Contagiati 52 pazienti su 55, più 15 operatori. È serio il bilancio sulla Rsa San Raffaele di Borbona, in provincia di Rieti, dove è stato denunciato un nuovo focolaio da coronavirus. Si tratta della terza struttura del gruppo nella quale viene individuato un cluster: e così, dopo la revoca dell'accreditamento per quella che è stata soprannominata ‘la strage degli anziani' a Rocca di Papa, l'azienda si trova a gestire un altro focolaio. "La struttura mi ha avvisato non appena hanno percepito che qualcosa non andava – commenta a Fanpage.it la sindaca di Borbona, Maria Antonietta Di Gaspare – Ci siamo attivati per prendere tutte le precauzioni necessarie sia all'interno della struttura sia all'esterno. C'è stato l'intervento della Asl, sono stati isolati i reparti e adottate le misure previste dai decreti". Secondo quanto dichiarato dalla sindaca, da venerdì il personale non si è più mosso, sia per evitare eventuali contagi esterni, sia "per essere collaborativi con le persone malate".

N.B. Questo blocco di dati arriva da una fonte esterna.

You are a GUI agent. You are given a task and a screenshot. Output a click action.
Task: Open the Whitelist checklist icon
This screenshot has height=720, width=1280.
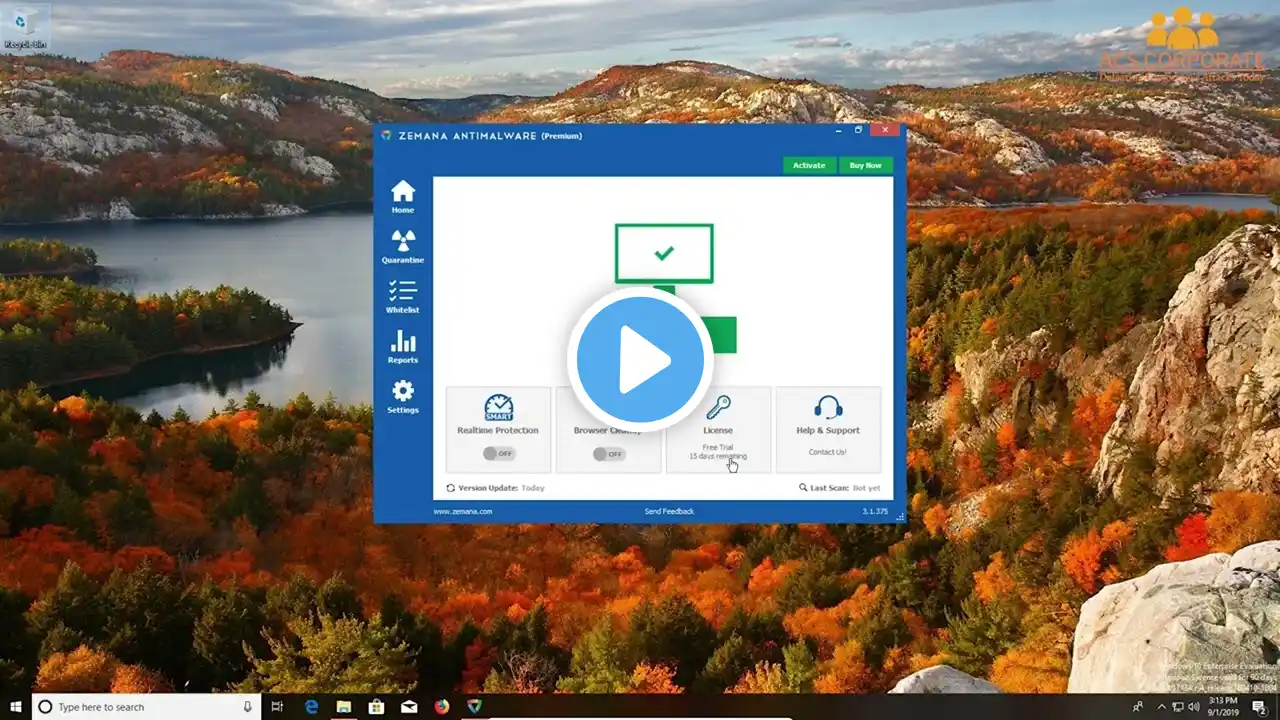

"Non avrei mai pensato che il focolaio potesse essere così grande – continua la sindaca – la struttura nella prima fase della pandemia per noi è stata un fiore all'occhiello, non c'era stato nessun positivo. Oggi è arrivato nuovo personale per sostituire e rinforzare quello presente". Secondo quanto dichiarato dalla sindaca, le condizioni delle persone presenti all'interno della strutta sarebbero buone. "Tra gli ospiti abbiamo qualche anziano con un po' di tosse e massimo 37.5 di temperatura – spiega Di Gaspare – Gli operatori sono stati trasferiti a casa in isolamento e stanno tutti bene".

Il primo focolaio di una struttura del gruppo San Raffaele è stato a Rocca di Papa, dove sono stati 43 i decessi provocati da malattia da Covid-19, con il 50% dei pazienti rimasto contagiato. La Regione Lazio ha per questo revocato l'accreditamento al servizio sanitario, decisione ribadita lo scorso 14 settembre anche da Tar del Lazio, che ha respinto il ricorso della Rsa. Il secondo cluster è stato registrato all'ospedale San Raffaele Pisana. Sono sono stati oltre 120 i casi complessivi legati a quella struttura tra ospiti, personale sanitario e parenti. Registrati fino a ora anche 6 decessi. La procura di Roma sta indagando per epidemia e omicidio colposo. Ora il terzo cluster a Borbona.